Element lookup data
*****

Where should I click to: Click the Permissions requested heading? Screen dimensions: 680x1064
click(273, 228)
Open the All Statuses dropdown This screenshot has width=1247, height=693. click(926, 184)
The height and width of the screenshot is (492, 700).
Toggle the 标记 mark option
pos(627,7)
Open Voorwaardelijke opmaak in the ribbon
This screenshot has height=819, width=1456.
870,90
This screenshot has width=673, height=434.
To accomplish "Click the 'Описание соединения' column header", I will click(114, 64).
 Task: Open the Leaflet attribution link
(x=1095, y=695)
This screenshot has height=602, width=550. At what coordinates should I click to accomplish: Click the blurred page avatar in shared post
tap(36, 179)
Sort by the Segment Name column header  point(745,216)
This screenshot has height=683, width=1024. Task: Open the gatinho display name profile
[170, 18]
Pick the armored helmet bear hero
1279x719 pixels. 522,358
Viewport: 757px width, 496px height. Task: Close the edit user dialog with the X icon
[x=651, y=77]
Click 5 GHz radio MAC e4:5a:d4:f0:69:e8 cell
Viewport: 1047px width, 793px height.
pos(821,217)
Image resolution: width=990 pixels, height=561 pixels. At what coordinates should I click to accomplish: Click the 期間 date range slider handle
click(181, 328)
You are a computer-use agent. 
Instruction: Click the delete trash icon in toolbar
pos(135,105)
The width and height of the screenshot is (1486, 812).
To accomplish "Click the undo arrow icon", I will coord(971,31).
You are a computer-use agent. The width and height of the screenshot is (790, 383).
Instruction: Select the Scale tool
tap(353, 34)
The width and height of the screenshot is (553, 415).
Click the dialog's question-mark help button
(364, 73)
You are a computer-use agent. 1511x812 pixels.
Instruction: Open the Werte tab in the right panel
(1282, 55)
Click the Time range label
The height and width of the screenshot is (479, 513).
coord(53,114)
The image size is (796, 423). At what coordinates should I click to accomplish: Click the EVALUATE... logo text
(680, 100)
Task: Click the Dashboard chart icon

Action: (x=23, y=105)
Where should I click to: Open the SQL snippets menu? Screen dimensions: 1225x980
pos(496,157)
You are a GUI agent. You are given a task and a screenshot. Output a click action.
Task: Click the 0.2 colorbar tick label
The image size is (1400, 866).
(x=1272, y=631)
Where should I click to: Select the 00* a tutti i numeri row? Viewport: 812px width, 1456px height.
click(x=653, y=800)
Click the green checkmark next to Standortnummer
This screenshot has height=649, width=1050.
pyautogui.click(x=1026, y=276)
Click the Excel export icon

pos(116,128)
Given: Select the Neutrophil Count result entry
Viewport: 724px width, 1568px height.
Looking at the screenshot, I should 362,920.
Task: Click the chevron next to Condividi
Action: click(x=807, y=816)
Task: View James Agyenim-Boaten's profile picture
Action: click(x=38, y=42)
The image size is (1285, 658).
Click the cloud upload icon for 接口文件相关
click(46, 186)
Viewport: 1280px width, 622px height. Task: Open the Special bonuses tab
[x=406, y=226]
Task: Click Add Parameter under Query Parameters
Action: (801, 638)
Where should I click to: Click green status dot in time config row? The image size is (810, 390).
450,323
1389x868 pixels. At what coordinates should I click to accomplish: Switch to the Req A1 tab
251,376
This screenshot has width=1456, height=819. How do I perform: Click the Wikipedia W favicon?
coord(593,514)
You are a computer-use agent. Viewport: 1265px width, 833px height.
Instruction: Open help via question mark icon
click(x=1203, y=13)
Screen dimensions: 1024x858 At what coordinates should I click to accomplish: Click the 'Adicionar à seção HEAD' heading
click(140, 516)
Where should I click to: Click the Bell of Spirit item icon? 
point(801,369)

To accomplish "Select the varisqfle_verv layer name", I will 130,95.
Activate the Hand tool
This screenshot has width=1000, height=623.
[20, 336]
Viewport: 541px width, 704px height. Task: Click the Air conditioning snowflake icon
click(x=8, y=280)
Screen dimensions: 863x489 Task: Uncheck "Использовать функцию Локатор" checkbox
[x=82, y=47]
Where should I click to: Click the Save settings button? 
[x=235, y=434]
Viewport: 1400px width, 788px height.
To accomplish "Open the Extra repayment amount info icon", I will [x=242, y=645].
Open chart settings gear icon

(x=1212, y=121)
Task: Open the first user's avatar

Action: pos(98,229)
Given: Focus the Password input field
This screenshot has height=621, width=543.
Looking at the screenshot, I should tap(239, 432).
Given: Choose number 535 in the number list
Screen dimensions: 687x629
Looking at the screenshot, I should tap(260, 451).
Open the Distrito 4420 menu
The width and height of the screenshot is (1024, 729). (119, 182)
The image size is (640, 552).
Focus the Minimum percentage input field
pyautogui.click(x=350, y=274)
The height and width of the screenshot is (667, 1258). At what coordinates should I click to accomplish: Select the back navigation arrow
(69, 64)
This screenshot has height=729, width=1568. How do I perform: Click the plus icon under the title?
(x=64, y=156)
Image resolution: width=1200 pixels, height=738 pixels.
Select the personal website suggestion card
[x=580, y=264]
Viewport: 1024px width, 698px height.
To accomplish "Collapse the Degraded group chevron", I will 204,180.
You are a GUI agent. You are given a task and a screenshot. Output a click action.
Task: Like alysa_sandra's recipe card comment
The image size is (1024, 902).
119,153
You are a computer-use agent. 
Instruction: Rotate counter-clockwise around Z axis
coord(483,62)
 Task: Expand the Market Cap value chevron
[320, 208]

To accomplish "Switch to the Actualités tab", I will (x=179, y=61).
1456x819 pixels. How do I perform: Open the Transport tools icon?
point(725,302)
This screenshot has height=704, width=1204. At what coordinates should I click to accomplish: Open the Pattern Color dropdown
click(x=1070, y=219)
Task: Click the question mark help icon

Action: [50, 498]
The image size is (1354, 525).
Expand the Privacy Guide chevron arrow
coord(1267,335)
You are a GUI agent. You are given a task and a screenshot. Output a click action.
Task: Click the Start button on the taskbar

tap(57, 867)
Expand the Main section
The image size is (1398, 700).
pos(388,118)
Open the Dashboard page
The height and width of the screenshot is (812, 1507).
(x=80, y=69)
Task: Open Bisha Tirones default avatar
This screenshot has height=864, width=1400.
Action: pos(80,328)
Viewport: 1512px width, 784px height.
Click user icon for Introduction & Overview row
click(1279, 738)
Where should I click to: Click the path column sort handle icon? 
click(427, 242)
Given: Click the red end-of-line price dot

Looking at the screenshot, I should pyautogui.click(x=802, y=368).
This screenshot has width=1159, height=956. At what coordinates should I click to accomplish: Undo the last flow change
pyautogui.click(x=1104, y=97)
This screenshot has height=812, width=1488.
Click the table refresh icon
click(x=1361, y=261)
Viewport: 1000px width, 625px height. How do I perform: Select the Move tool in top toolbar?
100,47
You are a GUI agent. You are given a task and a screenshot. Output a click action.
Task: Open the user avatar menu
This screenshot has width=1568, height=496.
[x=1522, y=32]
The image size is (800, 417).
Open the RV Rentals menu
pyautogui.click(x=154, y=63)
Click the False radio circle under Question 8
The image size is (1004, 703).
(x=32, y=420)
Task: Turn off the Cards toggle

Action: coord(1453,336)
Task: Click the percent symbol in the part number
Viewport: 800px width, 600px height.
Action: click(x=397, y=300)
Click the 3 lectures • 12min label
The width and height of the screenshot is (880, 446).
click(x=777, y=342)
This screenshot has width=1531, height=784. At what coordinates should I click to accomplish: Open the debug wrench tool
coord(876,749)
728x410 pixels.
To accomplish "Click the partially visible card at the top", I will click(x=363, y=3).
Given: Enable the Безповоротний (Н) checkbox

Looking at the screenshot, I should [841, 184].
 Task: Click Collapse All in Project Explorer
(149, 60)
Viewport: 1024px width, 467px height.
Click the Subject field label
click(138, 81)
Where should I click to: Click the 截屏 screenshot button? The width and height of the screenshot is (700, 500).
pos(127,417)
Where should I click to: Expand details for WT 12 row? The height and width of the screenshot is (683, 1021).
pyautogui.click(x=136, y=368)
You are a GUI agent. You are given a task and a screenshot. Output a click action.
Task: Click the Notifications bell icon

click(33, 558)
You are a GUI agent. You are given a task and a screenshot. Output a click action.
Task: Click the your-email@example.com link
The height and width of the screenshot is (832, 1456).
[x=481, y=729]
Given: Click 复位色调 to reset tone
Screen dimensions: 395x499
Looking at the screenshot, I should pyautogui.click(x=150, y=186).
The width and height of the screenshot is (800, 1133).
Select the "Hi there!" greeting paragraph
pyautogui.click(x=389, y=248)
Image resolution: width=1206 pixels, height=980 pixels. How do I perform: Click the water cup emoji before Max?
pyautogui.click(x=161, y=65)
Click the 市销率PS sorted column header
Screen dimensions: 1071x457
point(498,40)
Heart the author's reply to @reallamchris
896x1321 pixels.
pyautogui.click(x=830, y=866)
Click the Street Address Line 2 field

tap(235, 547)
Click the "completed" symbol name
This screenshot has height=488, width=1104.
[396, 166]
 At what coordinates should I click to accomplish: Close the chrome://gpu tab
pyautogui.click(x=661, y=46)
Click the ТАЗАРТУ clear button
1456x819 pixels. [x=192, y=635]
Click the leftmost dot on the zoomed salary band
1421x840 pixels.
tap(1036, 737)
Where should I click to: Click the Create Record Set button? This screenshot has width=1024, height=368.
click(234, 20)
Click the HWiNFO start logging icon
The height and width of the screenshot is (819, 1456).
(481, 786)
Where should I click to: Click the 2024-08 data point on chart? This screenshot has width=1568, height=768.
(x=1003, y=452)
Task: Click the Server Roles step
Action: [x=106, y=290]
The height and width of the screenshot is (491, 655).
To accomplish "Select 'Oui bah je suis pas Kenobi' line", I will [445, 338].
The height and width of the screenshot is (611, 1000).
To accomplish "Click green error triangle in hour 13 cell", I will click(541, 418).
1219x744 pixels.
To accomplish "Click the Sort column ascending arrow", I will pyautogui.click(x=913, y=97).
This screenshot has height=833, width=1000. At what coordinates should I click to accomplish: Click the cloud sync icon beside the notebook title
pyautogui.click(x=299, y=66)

*****

Copy word for word the lines of data from the one containing "Viewport: 1024px width, 467px height." through the one containing "[x=481, y=729]", both included.

Written answer
Viewport: 1024px width, 467px height.
Click the Subject field label
click(138, 81)
Where should I click to: Click the 截屏 screenshot button? The width and height of the screenshot is (700, 500).
pos(127,417)
Where should I click to: Expand details for WT 12 row? The height and width of the screenshot is (683, 1021).
pyautogui.click(x=136, y=368)
You are a GUI agent. You are given a task and a screenshot. Output a click action.
Task: Click the Notifications bell icon

click(33, 558)
You are a GUI agent. You are given a task and a screenshot. Output a click action.
Task: Click the your-email@example.com link
The height and width of the screenshot is (832, 1456).
[x=481, y=729]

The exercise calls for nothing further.